Higher Education In America
Higher Education in America
A good sample of higher education in America is Michigan State University in Lansing, Michigan. “Twenty-five were injured as the mob set fire to cars, bicycles, and trees. Ten persons were injured and four arrested in Kalamazoo, seventy-five police officers used tear gas to disperse a crowd of three thousand students.”
This took place Saturday, the week of October 16, 1989, and was reported by the Detroit News. “Three thousand revelers gathered together and started a fire that consumed bicycles, couches and trees.” The meeting was simply a typical student body affair, an allnight drunk. We read “at least two thirds of America’s twelve million college students are under 21 years old, yet nearly 95% have tried alcohol and 42% are heavy drinkers….’lf you survey all college presidents, I think you will find that they will identify the abuse of alcohol as their number one problem on campus,’ said Ed Hammon, President of Ford Hays University in Hays, Kansas…. MSU’s forty-two thousand students made Playboy magazine’s 1987 honorable mention list of the top booze bash colleges in the country….Early Sunday, city work crews used a bulldozer to clear the debris from some streets, power lines ripped down when brawling students toppled, cast iron street poles also had to be repaired. 523 fights and assaults have been reported this year, many alcohol related, police say.”
These NEA intellectuals connected with the New Age Movement, Gay Lib, and Women’s Lib are the same bunch that have a heart attack every time a street preacher shows up on the campus.
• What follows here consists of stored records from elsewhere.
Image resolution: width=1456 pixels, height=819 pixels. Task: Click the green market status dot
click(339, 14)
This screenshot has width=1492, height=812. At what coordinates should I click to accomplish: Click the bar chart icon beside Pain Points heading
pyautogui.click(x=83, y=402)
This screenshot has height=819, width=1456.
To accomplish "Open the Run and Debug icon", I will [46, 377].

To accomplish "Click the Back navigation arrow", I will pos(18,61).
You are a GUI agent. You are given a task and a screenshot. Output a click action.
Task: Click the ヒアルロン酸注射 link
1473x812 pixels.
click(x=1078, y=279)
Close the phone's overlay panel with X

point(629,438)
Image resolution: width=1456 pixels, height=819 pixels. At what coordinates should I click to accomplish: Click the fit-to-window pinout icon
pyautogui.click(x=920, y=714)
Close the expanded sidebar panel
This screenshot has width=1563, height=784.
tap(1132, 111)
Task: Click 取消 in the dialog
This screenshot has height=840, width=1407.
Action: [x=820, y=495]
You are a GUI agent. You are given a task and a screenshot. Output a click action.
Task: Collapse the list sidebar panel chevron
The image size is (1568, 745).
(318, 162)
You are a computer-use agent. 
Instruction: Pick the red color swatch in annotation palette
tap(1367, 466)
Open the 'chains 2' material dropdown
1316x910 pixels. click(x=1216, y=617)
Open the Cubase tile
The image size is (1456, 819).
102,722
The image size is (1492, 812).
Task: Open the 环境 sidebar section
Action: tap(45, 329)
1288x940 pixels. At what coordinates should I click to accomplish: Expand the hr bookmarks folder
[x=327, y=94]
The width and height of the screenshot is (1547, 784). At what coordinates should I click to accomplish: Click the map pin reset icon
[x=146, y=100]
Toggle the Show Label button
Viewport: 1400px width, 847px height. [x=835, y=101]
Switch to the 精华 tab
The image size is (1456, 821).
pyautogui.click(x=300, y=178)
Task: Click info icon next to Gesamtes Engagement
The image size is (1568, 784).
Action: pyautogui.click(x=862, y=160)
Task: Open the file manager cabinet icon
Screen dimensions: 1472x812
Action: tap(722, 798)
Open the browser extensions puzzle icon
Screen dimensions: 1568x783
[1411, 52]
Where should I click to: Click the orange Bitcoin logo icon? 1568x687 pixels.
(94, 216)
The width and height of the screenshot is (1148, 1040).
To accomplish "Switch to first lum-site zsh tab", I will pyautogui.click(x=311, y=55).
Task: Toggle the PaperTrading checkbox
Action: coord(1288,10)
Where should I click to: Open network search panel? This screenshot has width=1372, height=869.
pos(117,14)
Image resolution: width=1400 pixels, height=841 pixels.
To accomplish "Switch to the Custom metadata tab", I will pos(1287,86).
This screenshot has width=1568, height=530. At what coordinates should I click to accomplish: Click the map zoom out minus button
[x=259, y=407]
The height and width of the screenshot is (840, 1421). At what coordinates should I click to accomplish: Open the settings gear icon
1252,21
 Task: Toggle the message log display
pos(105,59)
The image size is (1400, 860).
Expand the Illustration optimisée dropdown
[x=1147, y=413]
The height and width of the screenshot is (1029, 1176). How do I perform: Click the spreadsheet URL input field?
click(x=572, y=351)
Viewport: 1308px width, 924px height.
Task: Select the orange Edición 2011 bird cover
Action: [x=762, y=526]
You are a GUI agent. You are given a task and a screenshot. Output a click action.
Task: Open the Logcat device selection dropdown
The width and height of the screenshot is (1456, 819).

This is the bunch that goes into a spasm about a Bible showing up in the classroom or a preacher standing on a stump and telling them they are going to hell if they don’t repent. This is the bunch. Let us examine their cultural image and their intellectual attainments. “Students drank in smaller groups bahind closed doors. At Wonders Hall a handful of young men slipped a keg of beer up to the fifth floor, past a bumper sticker on a bulletin board reading “A lot of teenagers are dying for a drink.” The keg was dry before midnight. Two kegs also flowed in the women’s dorm of Case Hall. On Virginia Street near the campus George Krutemen, 22, a senior criminal justice major, estimated that he had poured about three hundred shots of tequila Friday night at an off campus party. On Grand River Ave., members of Sigma Ki Fraternity, perched from their porch roof, feet dangling, watched the parade of passerbys as a group of young women walked by chanting ‘tastes great, less filling,’ mimicking the Miller Lite Beer commerical.
“The MSU pep band, dressed in green letter jackets, moved from bar to bar on Grand River Ave., trumpeting the school fight song. `People were swinging from the trees, this one guy was swinging side to side and he almost pulled the tree down on top of him. They were all just partying and tearing balconies down. They got couches and were throwing them into the fire, whatever was close.'”
Sounds perfectly normal to me. My creed is “Back to the Bible or back to the jungle.” What can be more appropriate for an American university than a bunch of sex maniacs on crack and pot dancing around a fire, half-dressed, burning furniture? I can’t think of anything more appropriate. If you are dumb enough to pay tuition for that kind of a kid, you deserve just the kind of kid you have.